• **PROBLEM TO WORK ON**:
Starting with the line that has "Toggle the 启用实时监控 checkbox" in the records below and ending with the line that has "Task: Click the question mark help icon", output those lines exactly and nothing more; omit the pictures.

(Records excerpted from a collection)
◇ ◇ ◇ ◇ ◇

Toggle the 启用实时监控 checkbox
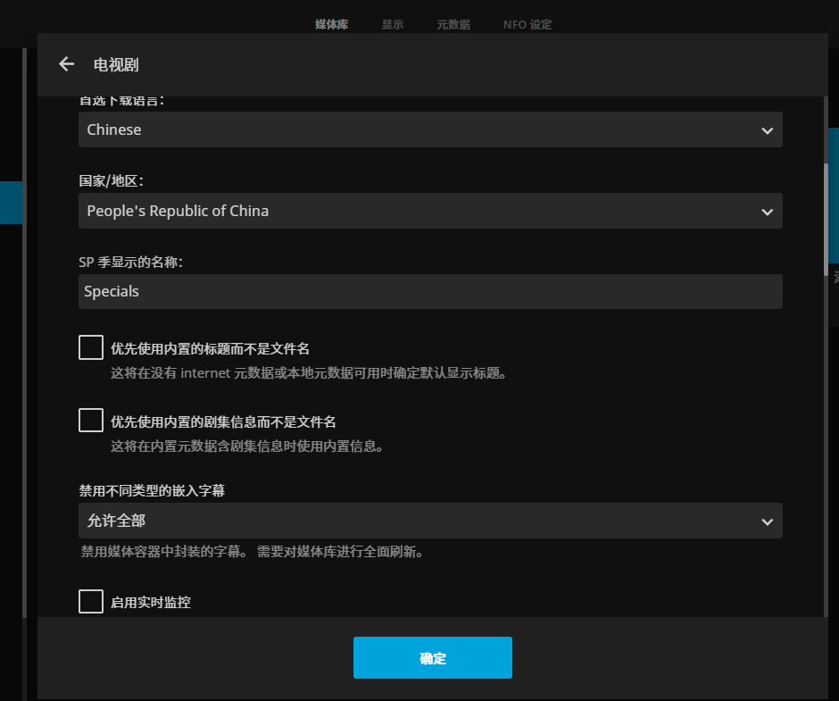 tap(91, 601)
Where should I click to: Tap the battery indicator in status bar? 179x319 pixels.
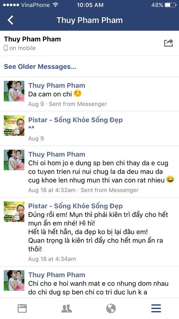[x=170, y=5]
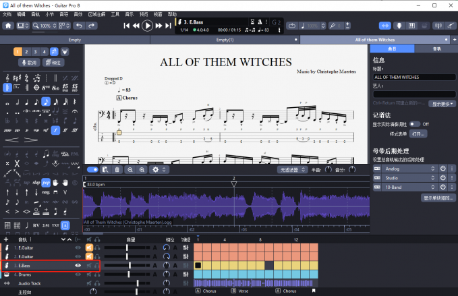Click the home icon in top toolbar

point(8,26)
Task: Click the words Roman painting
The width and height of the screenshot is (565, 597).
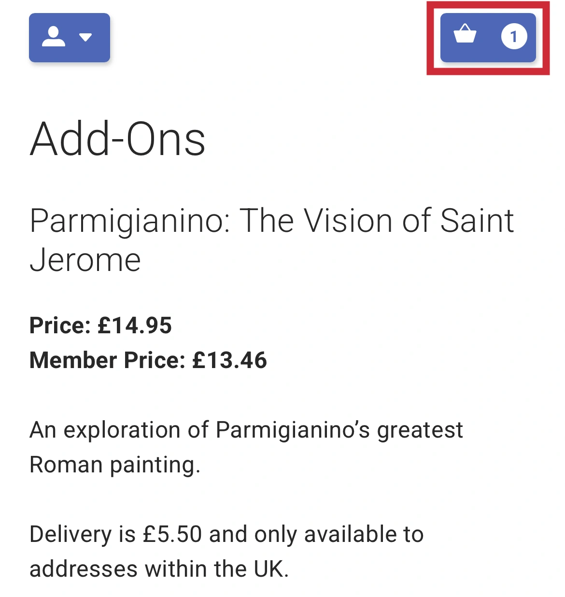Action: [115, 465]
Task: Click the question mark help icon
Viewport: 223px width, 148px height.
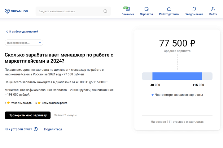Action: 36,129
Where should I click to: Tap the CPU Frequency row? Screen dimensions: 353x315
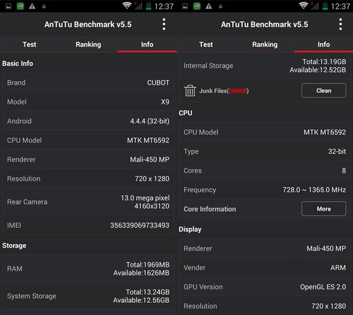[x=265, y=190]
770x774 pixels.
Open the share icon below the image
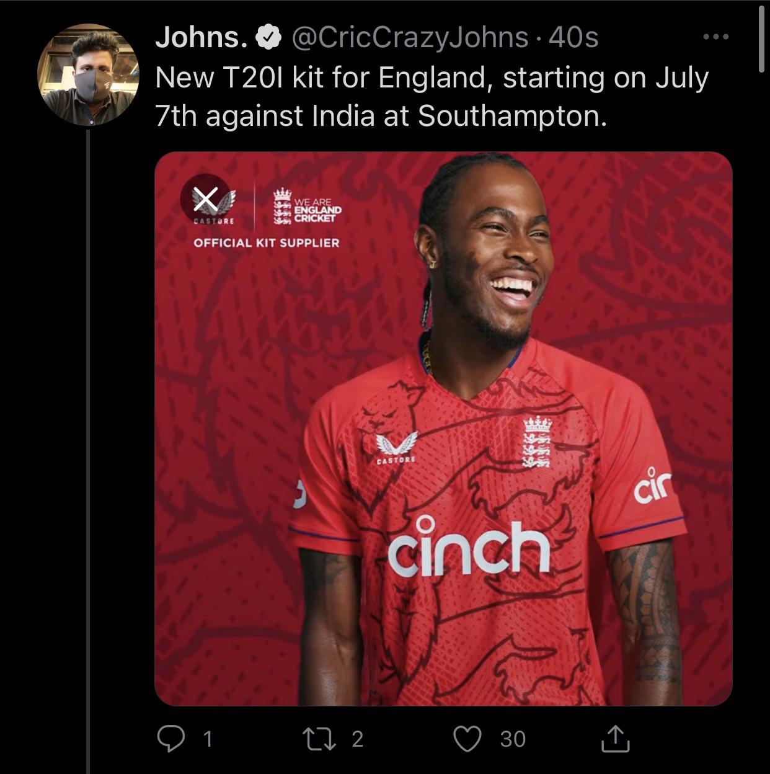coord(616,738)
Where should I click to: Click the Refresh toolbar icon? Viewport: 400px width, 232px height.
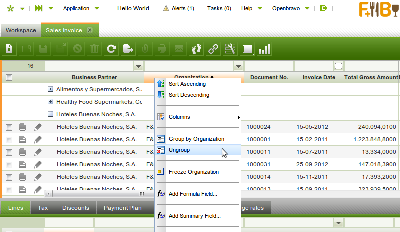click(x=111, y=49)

◇ ◇ ◇ ◇ ◇

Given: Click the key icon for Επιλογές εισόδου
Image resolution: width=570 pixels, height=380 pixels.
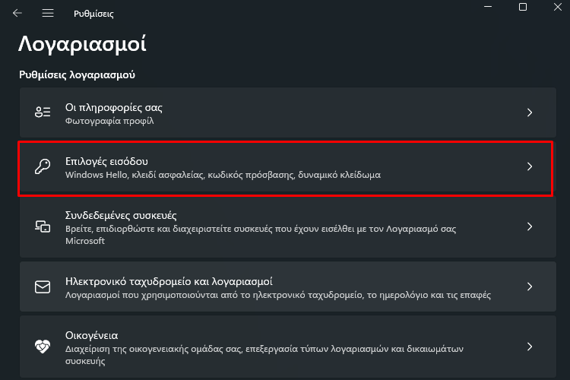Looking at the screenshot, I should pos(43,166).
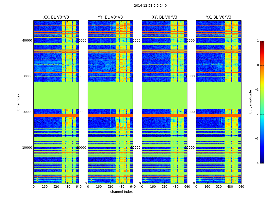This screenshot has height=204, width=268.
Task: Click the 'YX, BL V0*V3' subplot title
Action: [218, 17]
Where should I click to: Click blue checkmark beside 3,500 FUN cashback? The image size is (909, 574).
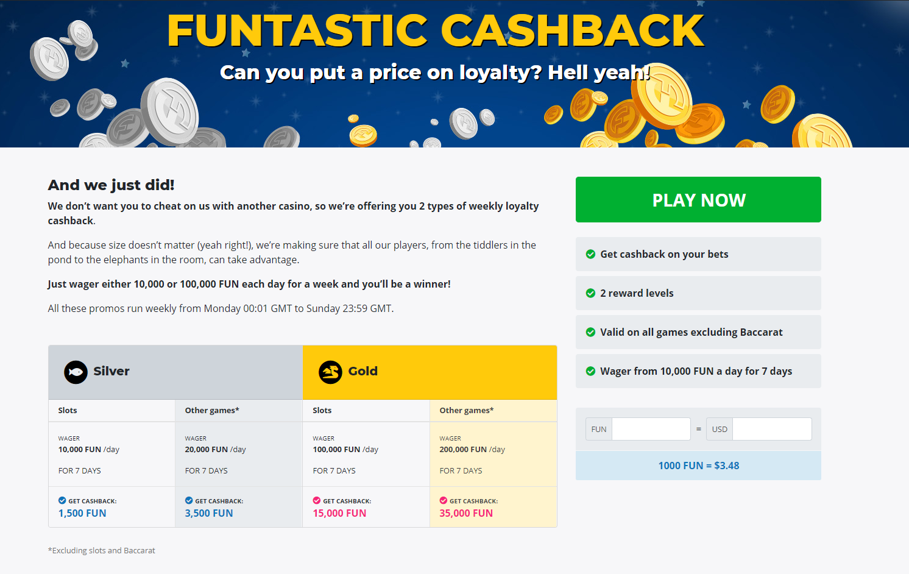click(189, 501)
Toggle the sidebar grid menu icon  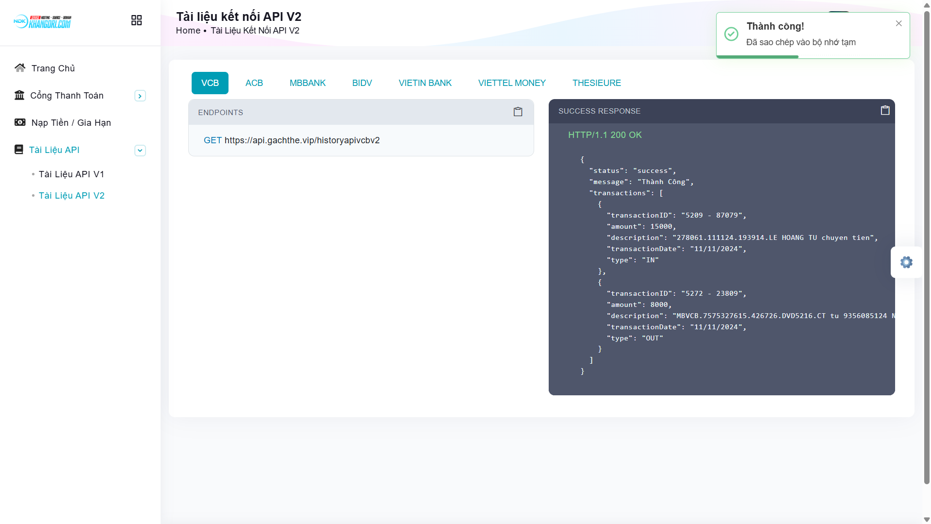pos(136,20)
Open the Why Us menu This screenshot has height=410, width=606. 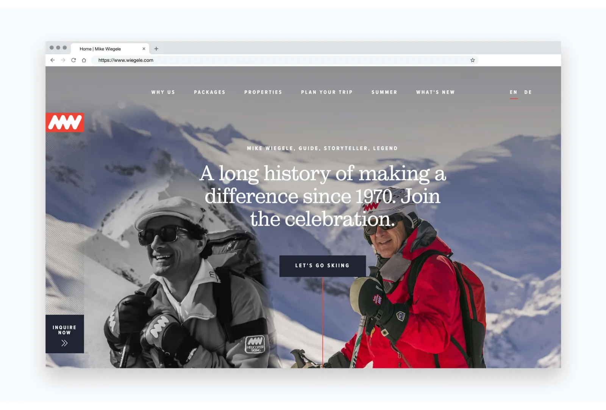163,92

◇ ◇ ◇ ◇ ◇

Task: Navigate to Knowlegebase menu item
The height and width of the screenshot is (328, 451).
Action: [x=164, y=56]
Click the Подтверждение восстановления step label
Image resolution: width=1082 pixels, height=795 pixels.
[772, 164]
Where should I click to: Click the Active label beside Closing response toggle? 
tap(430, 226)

◇ ◇ ◇ ◇ ◇

• **RESULT BELOW**:
Toggle the 启用实时监控 checkbox
 tap(91, 601)
Where should I click to: Tap the battery indicator in status bar? 179x319 pixels.
[x=170, y=5]
Click the home icon in top toolbar

point(8,26)
Task: Click the words Roman painting
The width and height of the screenshot is (565, 597).
Action: [115, 465]
Task: Click the question mark help icon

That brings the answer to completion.